In any case, the simple definitions of cardinality and ordinality are a long-established part of set theory. To deny that there is a bijective correspondence between {0,1,2,...} and {0,100,200,...} is simple silliness, a crankish tantrum due to counterintuitive mathematical results of no controversy whatsoever.
 
We are getting a bit off track, but you are mighty confused. There is an obvious bijection between those two sets, namely the map sending n to 100 n. This map is clearly one-to-one and onto and hence is a bijective correspondence.

Of course, it's also true that the second set is a subset of the first, but that is irrelevant to the question: is there a bijection between the two sets?

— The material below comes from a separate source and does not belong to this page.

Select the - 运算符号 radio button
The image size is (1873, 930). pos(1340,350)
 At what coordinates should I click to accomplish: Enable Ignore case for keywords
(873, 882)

I'm not sure what the word "discrete" means here, without a given topology. And I'm not sure that the standard topology on the ordinals is.

In any case, the simple definitions of cardinality and ordinality are a long-established part of set theory. To deny that there is a bijective correspondence between {0,1,2,...} and {0,100,200,...} is simple silliness, a crankish tantrum due to counterintuitive mathematical results of no controversy whatsoever.
The standard topology on the ordinals is the order topology. The ordinals are not discrete under that topology.

I don't really know why you think discreteness matters, honestly.
 
This thread is very occupied with issues about infinities, but if Multiverse theory is right, who says there are infinite universes?

AIUI the people who propose specific ideas, like Everett (EMW interpretation is probably the most popular) propose finite boundaries.

Here's an interesting paper I found quickly on google: https://arxiv.org/pdf/0910.1589.pdf

They propose a limit of 10^10^10^7 or 10^10^16, whittling down from the maximum quantum fluctuations of e^e^3N [where N = 'e-folds of slow-roll post-eternal inflation'...]

These are all enormous numbers, but they are finite. And I cannot find anything to support the idea of an infinite multiverse from modern cosmology, although the idea of an infinite multiverse is common enough in sci-fi etc.



Of course even if there is an infinite multiverse then the posters in this thread who point out that does not mean all things must happen are right imo. But why even go down that rabbit hole? There appears to be no good reason to think there might be infinite universes anyway.